INSTRUCTIONS TO FOLLOW – Would you retype, word for word, the line with "The width and" and each line after it to the end of the entries below, leaving the pictures out?

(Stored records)
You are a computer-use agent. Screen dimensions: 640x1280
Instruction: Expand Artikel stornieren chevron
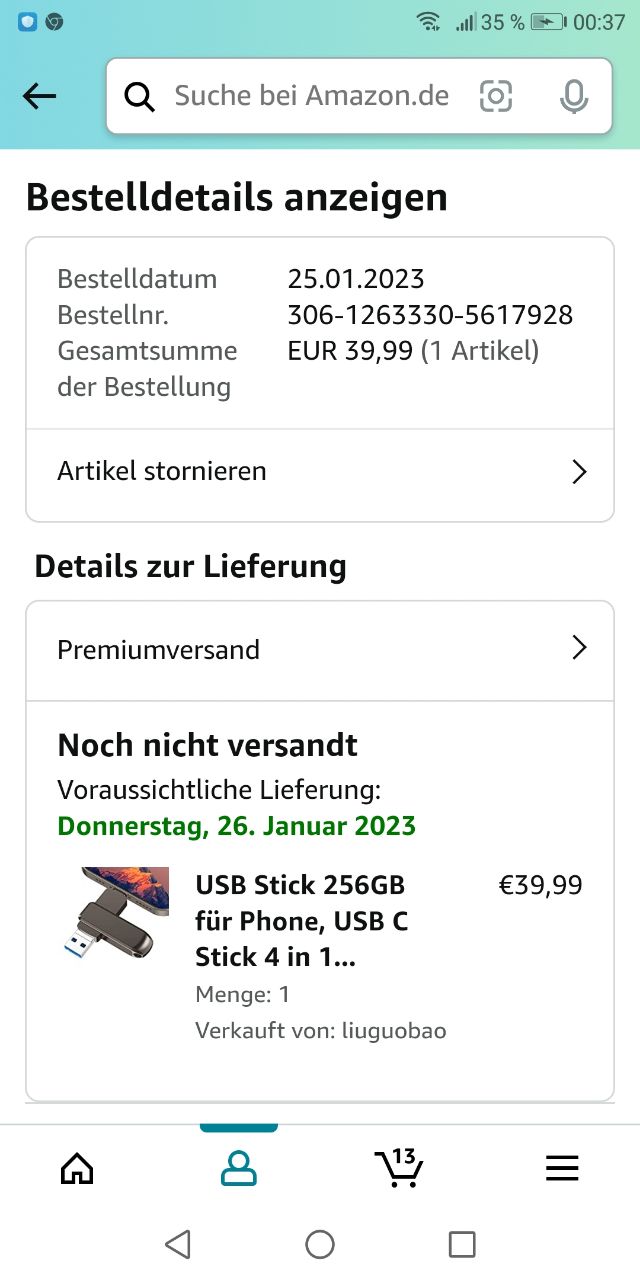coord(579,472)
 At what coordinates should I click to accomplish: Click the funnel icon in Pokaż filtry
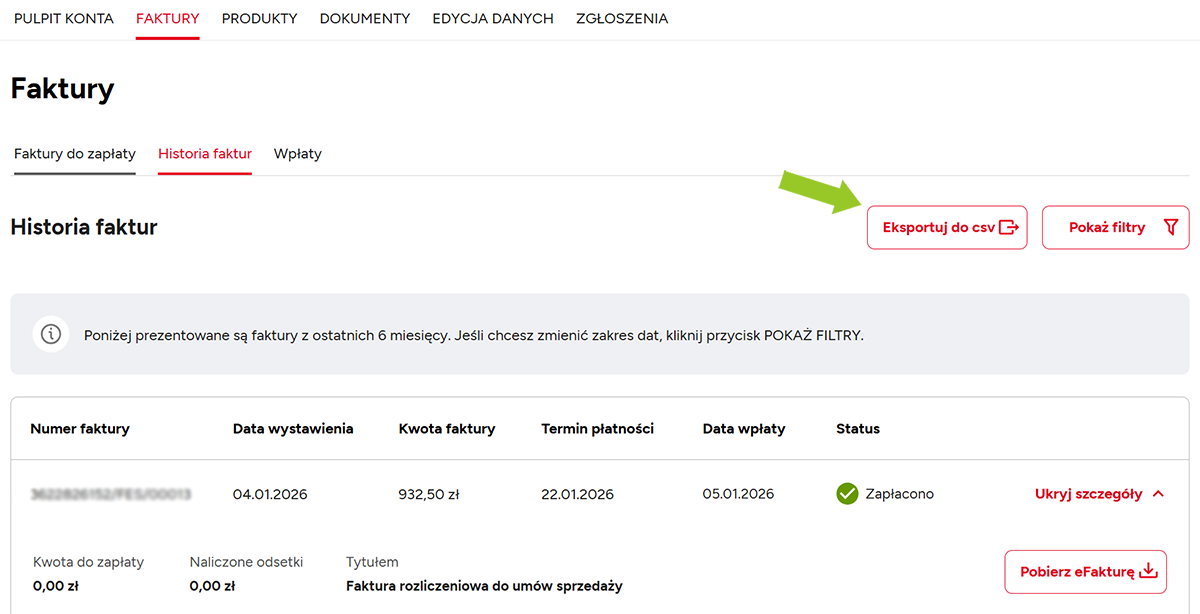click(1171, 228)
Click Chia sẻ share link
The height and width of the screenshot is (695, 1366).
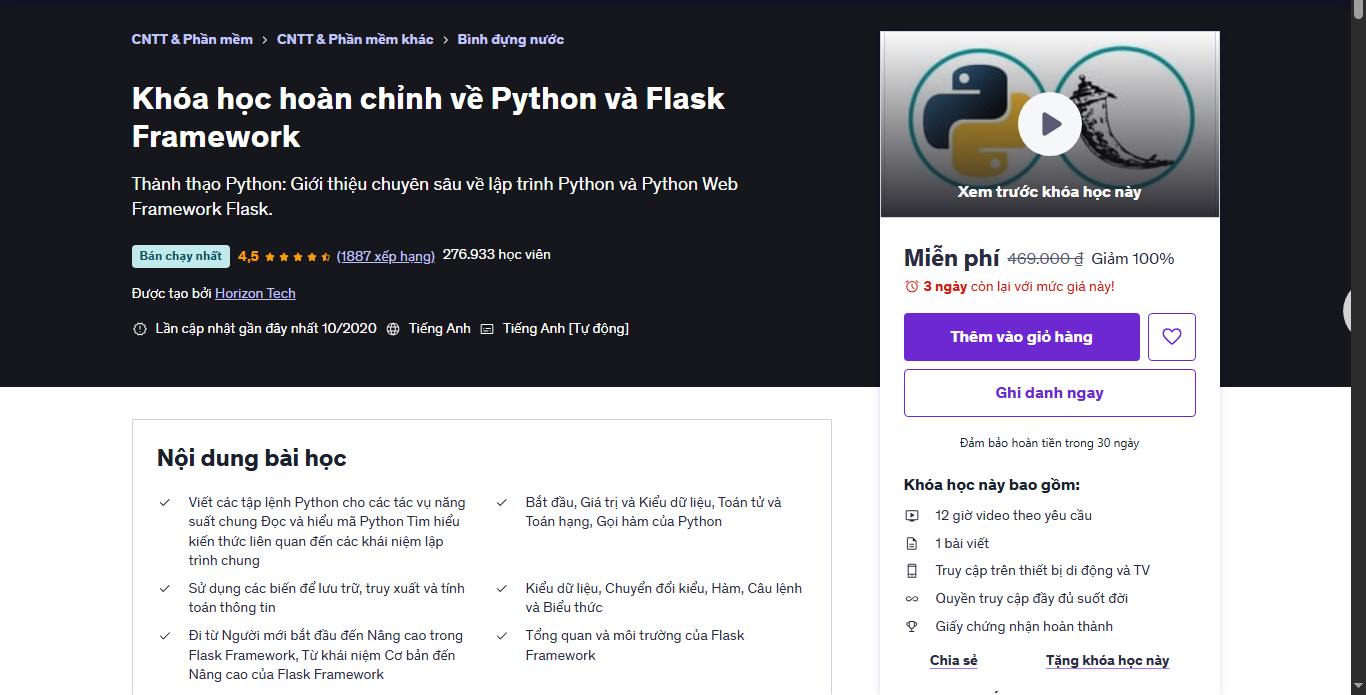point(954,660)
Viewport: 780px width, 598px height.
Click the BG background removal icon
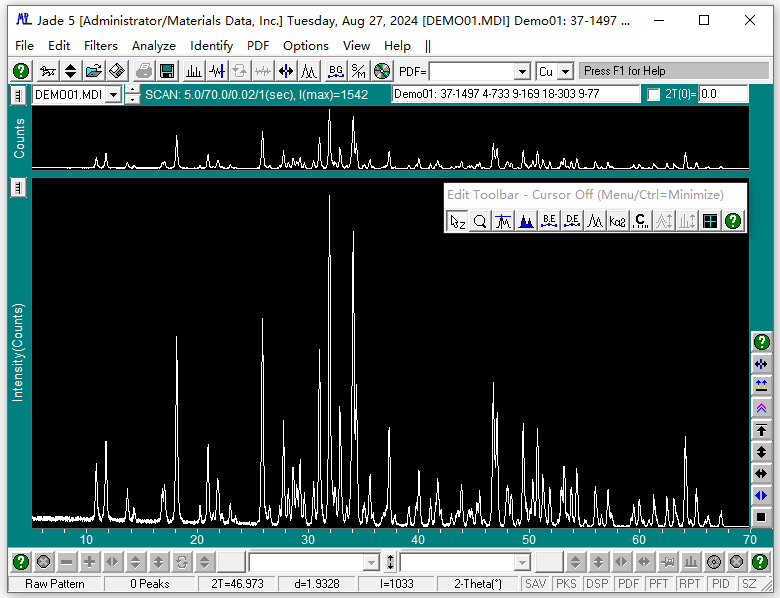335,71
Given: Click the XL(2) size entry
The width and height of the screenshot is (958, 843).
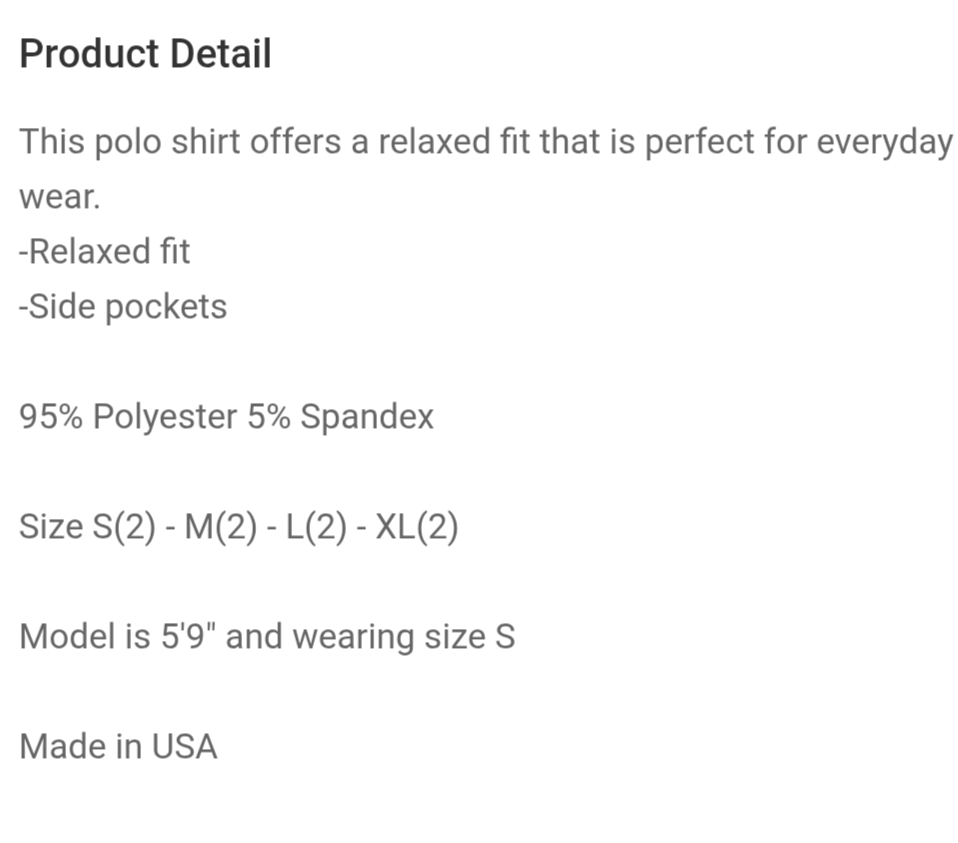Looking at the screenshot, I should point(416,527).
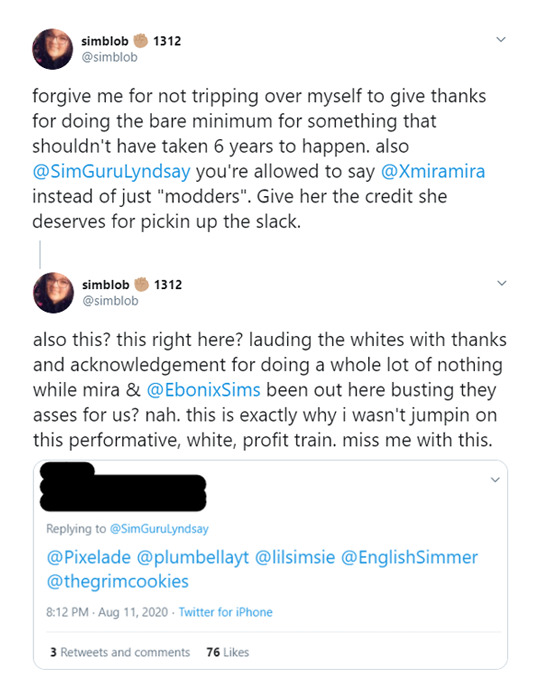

SOLUTION TO THE PROBLEM –
The width and height of the screenshot is (958, 843).
Looking at the screenshot, I should point(416,527).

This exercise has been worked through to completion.